With the exhibition title "Nocturnal Fantasy", Julia Emslander entices us into the conceptual depths of her materially and technically experimental artistic work. In her first solo exhibition at Galerie Wolfgang Jahn, she creates a productive dialogue between a selection of large to small-format painting works and her drawings and prints. The exhibition reads like a foray through the huge creative diversity of the young graduate from the Academy of Fine Arts in Munich, who creates her own vocabulary of contemporary painting with an alchemist-like knowledge of reaction processes between pigments, paint binding agents, metals and textiles.
Julia Emslander's works are characterised by her use of paint as a material. In mixing her own substances, she constantly probes the boundaries of the production of paintings, deliberately transcending any preconceived notion of painting. For example, she adopts the rusting property of metal pigments as an artistic effect, where the painting develops autonomously. Not only the paint substances, but also her choice of painting surfaces and tools literally go beyond the scope of conventional painting techniques: she scratches the surfaces of previously coated canvases with her own fingernails or turns a household broom into a brush. Her processes are less actionist than choreographed, while at the same time expressing a spontaneous lightness. The quick broom strokes with acrylic paint over a canvas frame covered with artificial fur in the work "Sober" quintessentially embody this. She also uses the same materials, acrylic paint and artificial fur, in the exhibition title work "Nocturnal Fantasy". Here, however, the fatty consistency of the paint is laid over the artificial hair fibres using gentle brushstrokes. There is something taming about the gestures, perhaps also because the fur directly recalls a living, animal counterpart.
In "Freedom and Danger", the largest work in the exhibition, Julia Emslander has enriched epoxy resin with black pigment and then pushed it over the painting surface horizontally in a liquid state. The result is a structure rich in associations, threatening to spread over the edge of the picture like running lava or reminiscent of already solidified rock from a thousand-year-old formation. Shifted back to the vertical as a picture, the light-absorbing depth effect of the black, uneven mass also implies the parable of a portal inviting us to cross over into unknown spheres.
Julia Emslander's paintings, however, are far more than poetic gimmicks. They also express a profound study of material as a conveyor of symbolic-political content. For the artist, metals or concrete are materials that are also representative of urban industrial construction: they refer to ever greater growth and man-made dominance over nature. Through the artistic study of these materials at the level of the smallest pigment particles, Julia Emslander questions both their durability and their porosity. What decomposes supposedly stable material? Can the interplay of resistance and resilience on a material level also be read as a metaphorical implication for human interaction with chemical and natural substances? "Oil Spill" is one of the works that carries strong socio-economic connotations. Although the artist does not use actual industrial oil here, the allusion to it arises all the more as the sticky texture of the pigment mixed with resin stretches like a net over the matted canvas surface.
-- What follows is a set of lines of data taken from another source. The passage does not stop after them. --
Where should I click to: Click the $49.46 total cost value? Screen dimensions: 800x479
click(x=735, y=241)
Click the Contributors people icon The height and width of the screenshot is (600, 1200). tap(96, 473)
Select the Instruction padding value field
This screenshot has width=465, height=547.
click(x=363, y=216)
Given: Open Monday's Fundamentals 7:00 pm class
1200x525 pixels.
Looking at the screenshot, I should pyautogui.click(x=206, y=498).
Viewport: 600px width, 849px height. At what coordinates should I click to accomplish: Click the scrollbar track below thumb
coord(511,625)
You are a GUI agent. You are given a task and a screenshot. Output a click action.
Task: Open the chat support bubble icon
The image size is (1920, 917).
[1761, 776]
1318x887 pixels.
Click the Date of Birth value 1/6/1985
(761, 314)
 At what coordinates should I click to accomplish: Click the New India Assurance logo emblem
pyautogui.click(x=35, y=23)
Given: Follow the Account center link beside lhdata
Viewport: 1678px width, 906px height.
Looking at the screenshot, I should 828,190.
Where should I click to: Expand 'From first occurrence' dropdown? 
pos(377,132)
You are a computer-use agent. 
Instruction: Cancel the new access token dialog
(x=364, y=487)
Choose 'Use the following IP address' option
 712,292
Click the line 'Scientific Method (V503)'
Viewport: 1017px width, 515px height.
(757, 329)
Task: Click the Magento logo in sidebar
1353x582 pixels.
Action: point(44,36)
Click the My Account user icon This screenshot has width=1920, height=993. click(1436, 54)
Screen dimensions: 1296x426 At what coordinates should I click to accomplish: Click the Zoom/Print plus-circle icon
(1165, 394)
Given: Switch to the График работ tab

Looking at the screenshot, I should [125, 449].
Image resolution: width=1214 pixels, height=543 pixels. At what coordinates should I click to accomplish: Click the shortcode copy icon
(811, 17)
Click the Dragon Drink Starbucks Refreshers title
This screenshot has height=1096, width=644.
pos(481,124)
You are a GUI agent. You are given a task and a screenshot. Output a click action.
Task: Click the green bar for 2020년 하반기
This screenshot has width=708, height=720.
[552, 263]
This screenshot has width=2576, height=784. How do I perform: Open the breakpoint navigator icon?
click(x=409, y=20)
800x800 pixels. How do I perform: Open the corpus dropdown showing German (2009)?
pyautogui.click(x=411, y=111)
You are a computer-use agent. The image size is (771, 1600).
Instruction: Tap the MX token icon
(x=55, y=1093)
Most of Julia Emslander's works, however, extend beyond such a direct reading of material textures. The common theme of many works is rather the study of the surface as an abstract symbol of border landscapes – skinscapes, where skin is the setting for socio-political conflicts. Transferred from the sociological to the artistic context and applied specifically to Julia Emslander's works, we can call it an experimental exploration of surface structures, which also aim to express a psychological concept: "Middleclass boredom", "Tears of time", "Fear of fear" or "Messy realities" are not to be understood as titles created purely to be aesthetic. They resonate with the artist's reflections on the world's state of mind.
Julia Emslander's oeuvre is captivating precisely because of this tension between quickly produced, intuitively experimental practices, which characterise her drawing work in particular, and her paintings. The latter are influenced by more protracted preparation, creation and reflection processes simply because of their material density. The works on paper visible here in the exhibition, particularly in the form of frottages, are to be understood not least as essential bridges to the paintings. This is a key factor in the artist's basic understanding of her oeurvre – everything is one continuous work. They are not independent individual objects. The physically perceptible boundaries are and remain permeable.